WHAT YOU HAVE TO DO: Return the records exactly, please. Every line should match.

EXTRACTED RECORDS:
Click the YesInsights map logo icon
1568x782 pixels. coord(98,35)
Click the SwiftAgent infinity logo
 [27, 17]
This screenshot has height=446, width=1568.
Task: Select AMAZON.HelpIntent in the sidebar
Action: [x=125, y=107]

RESPONSE TO THIS EXERCISE:
Click the YesInsights map logo icon
1568x782 pixels. coord(98,35)
Click the SwiftAgent infinity logo
 [27, 17]
This screenshot has height=446, width=1568.
Task: Select AMAZON.HelpIntent in the sidebar
Action: [x=125, y=107]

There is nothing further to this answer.